Low/No Sugar and Glycemic Index
For consumers who are trying to reduce sugar consumption but have distaste and disillusionment for artificial sweeteners, low-sugar, sugar-free or low-glycemic foods and beverages may be a healthy compromise. Approximately two-thirds of consumers (69 percent) are using “low sugar” foods and beverages, with a third (32 percent) indicating they have increased usage of these products during the past year. Two-thirds (66 percent) also indicate they have used “sugar-free” foods and beverages.
While low sugar content is desired, products will have to overcome the negative connotation of “low sugar” or “sugar free” labeling as being less tasty or full of artificial sweeteners in order to attract and hold consumer loyalty.
While the glycemic index is a relatively new term among the general population, 45 percent of consumers indicate they have used low glycemic foods in the past year, with one out of five (22 percent) having increased usage. However, “low glycemic” is the least checked item when reviewing a food or beverage label, with only 4 percent of the population checking for it “most often”.
Usage of low glycemic foods among age groups shows an interesting trend. The youngest consumers, 18 to 25 year olds, are just as likely to be using low glycemic foods and beverages as older age groups (Figure 4). Low glycemic foods and beverages, therefore, may provide a lifetime value opportunity due to their age immunity and ubiquitous usage patterns.
As the popularity of the low carb movement gets redefined, usage of low glycemic foods is prime for growth across a range of product categories. Low glycemic foods may even have more staying power in the marketplace because of their inherent value to stabilize blood sugar levels, satiate, help with weight control and assist with the management of various health conditions. Low glycemic products that effectively communicate these benefits without getting caught up in trying to define the scientific definition of “low glycemic” labeling and terminology may prove most successful.
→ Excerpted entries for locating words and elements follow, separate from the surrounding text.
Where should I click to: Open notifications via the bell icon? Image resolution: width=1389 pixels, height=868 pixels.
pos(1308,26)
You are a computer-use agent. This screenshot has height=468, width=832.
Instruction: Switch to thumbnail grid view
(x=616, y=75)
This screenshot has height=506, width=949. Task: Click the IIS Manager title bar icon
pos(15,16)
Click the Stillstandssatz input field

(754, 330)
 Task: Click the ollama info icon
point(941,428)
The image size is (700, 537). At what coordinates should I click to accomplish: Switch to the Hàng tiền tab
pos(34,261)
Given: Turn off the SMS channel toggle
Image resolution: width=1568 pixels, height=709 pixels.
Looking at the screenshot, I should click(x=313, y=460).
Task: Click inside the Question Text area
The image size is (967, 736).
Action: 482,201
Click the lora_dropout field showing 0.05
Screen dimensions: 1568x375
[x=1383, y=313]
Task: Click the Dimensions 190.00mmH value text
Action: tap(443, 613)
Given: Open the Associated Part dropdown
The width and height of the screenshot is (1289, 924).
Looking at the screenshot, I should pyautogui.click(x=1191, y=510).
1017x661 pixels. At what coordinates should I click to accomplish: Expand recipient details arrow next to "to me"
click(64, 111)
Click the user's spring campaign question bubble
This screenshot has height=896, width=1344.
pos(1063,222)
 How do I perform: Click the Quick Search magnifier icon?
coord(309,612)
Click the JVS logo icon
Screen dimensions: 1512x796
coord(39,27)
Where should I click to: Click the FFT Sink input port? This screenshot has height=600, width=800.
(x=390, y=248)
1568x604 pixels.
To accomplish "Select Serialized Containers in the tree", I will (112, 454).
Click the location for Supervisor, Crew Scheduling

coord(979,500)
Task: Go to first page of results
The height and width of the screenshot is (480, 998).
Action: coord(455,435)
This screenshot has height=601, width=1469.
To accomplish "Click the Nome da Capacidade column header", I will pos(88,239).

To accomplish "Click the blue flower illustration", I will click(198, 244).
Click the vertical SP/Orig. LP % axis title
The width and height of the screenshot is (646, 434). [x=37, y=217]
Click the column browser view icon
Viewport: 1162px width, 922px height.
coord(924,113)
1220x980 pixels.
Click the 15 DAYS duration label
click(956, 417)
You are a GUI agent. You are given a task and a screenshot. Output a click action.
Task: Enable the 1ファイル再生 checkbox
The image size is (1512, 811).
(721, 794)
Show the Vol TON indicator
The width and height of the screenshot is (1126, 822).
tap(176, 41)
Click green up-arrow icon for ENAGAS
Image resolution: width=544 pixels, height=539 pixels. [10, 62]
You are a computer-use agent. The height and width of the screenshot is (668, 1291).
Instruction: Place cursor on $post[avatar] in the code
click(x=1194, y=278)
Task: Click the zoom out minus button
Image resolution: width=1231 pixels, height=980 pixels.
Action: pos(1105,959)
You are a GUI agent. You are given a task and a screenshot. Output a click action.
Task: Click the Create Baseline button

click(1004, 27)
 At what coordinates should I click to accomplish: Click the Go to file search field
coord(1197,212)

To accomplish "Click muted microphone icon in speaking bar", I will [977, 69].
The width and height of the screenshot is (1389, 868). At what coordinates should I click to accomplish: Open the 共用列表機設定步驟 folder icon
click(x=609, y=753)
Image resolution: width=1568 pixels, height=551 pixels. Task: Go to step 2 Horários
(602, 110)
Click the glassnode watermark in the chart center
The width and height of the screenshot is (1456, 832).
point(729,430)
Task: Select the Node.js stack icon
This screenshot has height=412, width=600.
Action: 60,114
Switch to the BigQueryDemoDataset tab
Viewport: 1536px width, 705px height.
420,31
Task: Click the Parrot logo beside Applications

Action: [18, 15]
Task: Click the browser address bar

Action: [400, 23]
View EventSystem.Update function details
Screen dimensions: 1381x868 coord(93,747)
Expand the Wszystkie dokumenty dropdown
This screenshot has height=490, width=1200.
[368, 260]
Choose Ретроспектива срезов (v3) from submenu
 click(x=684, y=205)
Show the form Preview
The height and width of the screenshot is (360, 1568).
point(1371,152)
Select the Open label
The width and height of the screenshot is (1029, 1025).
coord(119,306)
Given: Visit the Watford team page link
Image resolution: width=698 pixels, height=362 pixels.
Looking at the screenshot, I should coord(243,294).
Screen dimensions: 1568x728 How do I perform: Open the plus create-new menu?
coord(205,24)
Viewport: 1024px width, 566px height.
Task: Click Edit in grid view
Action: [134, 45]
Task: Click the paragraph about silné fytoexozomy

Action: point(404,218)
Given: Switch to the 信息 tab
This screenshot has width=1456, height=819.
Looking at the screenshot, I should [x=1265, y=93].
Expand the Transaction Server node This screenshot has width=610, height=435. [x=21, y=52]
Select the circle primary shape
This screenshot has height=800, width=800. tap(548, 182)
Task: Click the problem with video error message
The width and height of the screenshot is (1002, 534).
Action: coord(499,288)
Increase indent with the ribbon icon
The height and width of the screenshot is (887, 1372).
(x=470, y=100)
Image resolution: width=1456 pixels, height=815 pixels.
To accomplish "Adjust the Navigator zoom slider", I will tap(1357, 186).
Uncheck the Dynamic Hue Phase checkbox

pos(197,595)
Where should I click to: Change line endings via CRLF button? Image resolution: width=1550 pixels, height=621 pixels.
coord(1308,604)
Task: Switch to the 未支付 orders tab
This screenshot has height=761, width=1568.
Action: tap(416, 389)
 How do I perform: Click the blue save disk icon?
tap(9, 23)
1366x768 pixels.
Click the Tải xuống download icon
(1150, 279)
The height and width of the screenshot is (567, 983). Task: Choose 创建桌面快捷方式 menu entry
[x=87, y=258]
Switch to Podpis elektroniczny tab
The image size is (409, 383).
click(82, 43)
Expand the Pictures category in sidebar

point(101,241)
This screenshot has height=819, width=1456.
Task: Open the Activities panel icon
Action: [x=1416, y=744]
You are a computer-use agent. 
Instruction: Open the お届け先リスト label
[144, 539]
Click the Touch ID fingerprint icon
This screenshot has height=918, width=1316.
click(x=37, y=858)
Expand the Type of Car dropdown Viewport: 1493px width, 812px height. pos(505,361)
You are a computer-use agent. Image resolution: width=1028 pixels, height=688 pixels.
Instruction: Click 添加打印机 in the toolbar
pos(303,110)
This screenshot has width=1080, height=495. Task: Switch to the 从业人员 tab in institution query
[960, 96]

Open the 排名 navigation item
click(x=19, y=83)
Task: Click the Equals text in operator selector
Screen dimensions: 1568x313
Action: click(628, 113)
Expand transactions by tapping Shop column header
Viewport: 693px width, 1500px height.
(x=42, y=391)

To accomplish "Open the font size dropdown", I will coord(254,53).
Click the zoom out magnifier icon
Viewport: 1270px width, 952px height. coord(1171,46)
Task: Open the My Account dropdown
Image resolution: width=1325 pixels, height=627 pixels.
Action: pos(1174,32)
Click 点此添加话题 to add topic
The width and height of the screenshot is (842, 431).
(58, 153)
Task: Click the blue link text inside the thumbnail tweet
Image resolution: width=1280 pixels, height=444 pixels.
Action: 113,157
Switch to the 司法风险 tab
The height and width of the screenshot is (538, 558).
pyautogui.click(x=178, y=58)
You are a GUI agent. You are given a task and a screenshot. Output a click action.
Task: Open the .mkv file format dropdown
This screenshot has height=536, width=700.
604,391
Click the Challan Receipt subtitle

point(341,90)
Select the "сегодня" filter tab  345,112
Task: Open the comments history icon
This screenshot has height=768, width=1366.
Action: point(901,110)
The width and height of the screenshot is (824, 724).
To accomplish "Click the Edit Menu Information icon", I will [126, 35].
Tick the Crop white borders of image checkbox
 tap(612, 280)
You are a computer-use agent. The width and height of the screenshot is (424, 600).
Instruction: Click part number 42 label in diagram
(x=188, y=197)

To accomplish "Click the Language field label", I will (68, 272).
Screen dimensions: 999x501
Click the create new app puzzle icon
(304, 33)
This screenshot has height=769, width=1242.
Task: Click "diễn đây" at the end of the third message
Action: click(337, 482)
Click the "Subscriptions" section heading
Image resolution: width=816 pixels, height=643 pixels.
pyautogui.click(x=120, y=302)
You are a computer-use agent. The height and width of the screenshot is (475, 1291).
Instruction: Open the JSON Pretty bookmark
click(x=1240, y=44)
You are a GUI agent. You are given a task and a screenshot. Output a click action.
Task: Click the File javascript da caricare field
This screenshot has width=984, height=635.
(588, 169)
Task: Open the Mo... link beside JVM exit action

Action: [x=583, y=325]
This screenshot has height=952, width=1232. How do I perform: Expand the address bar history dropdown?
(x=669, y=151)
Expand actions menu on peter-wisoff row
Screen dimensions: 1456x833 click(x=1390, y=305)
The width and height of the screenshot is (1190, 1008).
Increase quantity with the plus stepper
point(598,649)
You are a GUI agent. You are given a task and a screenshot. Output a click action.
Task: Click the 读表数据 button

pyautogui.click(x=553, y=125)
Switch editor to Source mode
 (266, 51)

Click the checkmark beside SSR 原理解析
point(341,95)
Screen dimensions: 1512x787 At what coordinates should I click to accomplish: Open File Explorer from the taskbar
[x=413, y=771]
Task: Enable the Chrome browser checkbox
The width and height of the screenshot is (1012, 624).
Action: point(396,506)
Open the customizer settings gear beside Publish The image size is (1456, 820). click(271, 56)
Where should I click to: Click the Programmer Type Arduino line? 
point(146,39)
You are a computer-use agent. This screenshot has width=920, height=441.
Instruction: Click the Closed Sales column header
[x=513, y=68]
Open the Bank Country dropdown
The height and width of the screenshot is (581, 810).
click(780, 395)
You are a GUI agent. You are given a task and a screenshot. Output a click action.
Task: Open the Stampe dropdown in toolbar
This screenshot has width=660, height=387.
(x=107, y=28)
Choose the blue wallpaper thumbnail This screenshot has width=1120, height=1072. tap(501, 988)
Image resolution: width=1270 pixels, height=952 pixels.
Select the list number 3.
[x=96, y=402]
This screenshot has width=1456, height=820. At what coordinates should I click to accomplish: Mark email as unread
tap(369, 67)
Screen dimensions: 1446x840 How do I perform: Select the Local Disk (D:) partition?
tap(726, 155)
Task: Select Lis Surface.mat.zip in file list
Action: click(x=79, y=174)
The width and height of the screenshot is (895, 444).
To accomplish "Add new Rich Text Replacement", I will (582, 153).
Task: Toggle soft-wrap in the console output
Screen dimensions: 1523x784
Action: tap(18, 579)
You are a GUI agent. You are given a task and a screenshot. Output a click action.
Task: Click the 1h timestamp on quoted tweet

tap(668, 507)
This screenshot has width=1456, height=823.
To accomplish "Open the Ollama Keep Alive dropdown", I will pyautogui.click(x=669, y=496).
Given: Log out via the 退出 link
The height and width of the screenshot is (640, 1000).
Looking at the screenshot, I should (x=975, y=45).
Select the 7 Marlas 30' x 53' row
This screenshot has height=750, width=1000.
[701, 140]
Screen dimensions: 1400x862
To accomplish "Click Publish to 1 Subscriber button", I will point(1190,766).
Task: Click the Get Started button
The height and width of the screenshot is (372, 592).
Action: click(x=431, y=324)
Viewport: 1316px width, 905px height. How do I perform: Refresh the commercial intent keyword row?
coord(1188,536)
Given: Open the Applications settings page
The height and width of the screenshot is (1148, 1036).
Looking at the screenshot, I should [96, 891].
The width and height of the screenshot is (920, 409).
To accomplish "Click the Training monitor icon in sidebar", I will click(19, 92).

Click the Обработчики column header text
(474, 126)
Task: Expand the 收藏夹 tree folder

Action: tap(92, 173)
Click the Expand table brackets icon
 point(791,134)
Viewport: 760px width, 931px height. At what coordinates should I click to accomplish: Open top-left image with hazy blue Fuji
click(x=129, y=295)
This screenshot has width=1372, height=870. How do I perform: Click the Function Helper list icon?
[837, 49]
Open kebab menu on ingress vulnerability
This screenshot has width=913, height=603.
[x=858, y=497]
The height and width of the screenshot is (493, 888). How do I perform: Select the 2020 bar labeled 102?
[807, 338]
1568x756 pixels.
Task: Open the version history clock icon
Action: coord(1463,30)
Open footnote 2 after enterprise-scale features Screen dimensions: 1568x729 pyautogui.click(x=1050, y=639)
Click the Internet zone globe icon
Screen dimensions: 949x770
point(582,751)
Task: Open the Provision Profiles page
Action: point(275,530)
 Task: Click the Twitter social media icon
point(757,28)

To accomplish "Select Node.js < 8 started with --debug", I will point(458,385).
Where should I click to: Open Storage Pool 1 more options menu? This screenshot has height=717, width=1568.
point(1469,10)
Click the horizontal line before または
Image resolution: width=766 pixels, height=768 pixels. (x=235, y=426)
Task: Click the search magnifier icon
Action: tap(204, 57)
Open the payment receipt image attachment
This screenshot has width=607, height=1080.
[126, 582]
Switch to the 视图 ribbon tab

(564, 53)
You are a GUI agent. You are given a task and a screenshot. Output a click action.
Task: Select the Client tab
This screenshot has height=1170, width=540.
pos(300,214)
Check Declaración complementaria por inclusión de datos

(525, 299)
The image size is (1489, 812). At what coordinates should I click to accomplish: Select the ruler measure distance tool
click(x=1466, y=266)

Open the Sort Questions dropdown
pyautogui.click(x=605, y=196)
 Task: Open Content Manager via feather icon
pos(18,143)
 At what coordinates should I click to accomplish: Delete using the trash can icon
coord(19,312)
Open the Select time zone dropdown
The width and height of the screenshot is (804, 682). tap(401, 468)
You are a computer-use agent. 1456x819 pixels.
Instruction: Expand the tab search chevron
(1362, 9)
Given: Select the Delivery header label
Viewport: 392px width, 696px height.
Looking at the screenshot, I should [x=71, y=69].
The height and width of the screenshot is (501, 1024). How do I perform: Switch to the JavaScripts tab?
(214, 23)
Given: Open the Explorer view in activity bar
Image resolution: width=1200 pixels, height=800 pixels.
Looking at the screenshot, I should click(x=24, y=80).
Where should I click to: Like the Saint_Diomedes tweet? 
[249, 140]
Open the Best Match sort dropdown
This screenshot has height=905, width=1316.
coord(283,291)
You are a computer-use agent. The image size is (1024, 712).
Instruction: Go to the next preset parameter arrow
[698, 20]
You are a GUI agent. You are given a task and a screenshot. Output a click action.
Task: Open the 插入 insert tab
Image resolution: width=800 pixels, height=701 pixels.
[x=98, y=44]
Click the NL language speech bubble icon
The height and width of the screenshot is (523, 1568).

Whether or not we can (or will) blame our evolutionary instincts for our love of sugar, the negative consequences of high consumption are clearly evident. This dichotomy creates numerous opportunities for the food industry and especially for companies that are serious about providing healthy alternatives with a taste of sweet indulgence.
Steve French is managing partner at The Natural Marketing Institute (NMI), a leading consultancy and research firm specializing in health and wellness. With 25 years of experience across many disciplines, French has pioneered a range of consumer databases, is a frequent speaker at many industry events, and is a published author and contributor to many U.S. and international media sources.
The data sources in this article are from NMI’s Health & Wellness Trends Database™ (HWTD), an annual research study of 2,000+ U.S. general population consumers with seven years of trends, and NMI’s Dietary Supplement Consumer Insight Database (DSCID). Both studies are nationally projectable and have a margin of error of +/-2 percent.